KE = -1.001 kg m^2/s^2
Step 3: Equate potential energy and kinetic energy.
PE = KE
-1.001 kg m^2/s^2 = (1/2) * 0.057 kg * velocity^2
-1.001 kg m^2/s^2 = 0.0285 kg * velocity^2
Step 4: Solve for velocity.
velocity^2 = (-1.001 kg m^2/s^2) / (0.0285 kg)
velocity^2 ≈ 35.09 m^2/s^2
Velocity (v) = √(35.09 m^2/s^2)
v ≈ 5.92 m/s
Therefore, the tennis ball hits the ground with a velocity of approximately 5.92 m/s.
(b) With what velocity does it leave the ground?
Since energy is conserved, the velocity with which the ball leaves the ground will be equal to the velocity with which it hit the ground, but in the opposite direction.
Velocity leaving the ground = -(velocity hitting the ground)
Velocity leaving the ground ≈ -(5.92 m/s)
Velocity leaving the ground ≈ -5.92 m/s (negative indicating an upward direction)
Therefore, the tennis ball leaves the ground with a velocity of approximately -5.92 m/s.
(c) If the tennis ball were in contact with the ground for 0.030 s, find its acceleration while touching the ground.

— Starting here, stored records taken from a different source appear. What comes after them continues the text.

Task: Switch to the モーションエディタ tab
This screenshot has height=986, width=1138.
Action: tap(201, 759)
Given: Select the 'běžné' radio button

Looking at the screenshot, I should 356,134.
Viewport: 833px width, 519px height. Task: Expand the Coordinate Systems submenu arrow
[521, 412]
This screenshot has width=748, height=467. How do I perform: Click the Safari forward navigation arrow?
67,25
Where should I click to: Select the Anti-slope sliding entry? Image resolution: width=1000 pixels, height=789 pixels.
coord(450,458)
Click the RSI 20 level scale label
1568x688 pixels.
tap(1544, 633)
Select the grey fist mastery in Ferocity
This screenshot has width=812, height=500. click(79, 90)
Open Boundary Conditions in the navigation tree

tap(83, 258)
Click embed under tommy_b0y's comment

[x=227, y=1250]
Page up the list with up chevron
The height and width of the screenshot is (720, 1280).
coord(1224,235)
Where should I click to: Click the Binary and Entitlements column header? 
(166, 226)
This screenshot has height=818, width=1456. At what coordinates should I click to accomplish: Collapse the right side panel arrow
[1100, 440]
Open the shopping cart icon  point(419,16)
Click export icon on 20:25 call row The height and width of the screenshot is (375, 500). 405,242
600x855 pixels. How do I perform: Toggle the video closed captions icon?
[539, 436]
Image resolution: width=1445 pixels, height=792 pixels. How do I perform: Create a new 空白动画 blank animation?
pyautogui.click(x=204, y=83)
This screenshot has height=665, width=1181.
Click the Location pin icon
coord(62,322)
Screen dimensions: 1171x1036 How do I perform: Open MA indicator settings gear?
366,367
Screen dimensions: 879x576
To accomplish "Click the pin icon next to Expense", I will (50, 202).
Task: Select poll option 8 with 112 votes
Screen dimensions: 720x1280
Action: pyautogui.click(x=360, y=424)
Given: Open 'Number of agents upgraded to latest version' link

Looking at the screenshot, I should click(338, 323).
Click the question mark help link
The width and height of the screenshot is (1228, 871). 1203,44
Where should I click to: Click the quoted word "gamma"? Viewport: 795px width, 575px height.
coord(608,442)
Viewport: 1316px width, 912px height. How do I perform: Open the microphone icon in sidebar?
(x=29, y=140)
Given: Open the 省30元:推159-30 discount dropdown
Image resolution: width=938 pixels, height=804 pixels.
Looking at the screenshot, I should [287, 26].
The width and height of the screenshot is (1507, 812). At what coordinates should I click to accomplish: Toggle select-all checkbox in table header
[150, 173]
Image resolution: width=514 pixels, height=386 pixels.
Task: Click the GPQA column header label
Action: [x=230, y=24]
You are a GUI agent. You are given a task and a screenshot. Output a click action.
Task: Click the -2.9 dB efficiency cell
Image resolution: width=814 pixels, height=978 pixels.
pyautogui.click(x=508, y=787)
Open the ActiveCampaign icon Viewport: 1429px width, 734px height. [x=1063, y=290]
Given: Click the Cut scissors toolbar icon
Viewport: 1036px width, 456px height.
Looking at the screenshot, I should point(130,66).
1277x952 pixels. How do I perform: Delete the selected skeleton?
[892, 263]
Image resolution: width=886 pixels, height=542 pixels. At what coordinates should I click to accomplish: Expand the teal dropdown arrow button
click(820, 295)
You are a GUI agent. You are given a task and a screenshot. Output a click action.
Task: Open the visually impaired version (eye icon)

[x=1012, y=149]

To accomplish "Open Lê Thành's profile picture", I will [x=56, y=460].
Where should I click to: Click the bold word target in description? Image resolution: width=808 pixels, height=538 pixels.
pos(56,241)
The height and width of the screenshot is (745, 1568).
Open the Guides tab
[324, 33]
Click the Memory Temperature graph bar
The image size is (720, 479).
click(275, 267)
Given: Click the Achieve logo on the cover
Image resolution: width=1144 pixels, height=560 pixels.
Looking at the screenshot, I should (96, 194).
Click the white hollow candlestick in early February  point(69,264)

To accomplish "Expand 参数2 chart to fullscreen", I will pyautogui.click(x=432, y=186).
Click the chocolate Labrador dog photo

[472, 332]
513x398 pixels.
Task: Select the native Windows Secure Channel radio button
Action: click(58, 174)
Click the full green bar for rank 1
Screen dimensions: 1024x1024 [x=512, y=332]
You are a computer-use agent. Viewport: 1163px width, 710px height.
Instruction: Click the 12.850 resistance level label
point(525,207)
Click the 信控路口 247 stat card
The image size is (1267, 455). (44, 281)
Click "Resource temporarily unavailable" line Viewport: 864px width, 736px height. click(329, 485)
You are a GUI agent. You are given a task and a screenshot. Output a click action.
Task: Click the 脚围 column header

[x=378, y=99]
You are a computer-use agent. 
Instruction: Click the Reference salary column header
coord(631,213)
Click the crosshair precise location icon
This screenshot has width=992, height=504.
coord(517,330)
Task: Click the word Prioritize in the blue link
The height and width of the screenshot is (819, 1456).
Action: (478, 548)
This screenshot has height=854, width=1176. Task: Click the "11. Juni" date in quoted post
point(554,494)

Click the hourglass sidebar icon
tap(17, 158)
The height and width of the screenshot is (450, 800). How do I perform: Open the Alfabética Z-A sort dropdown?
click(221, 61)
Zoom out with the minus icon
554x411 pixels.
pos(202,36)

Given that the time of contact with the ground is 0.030 s, we can use the kinematic equation:
Final velocity (vf) = Initial velocity (vi) + (acceleration * time)
The initial velocity is -5.92 m/s (the velocity just before leaving the ground), and the final velocity is 0 m/s (the velocity just after touching the ground and before the rebound). The time of contact is given as 0.030 s.
0 m/s = -5.92 m/s + (acceleration * 0.030 s)
Solving for acceleration:
acceleration * 0.030 s = 5.92 m/s
acceleration ≈ 5.92 m/s / 0.030 s
acceleration ≈ 197.33 m/s^2
Therefore, the acceleration of the tennis ball while touching the ground is approximately 197.33 m/s^2.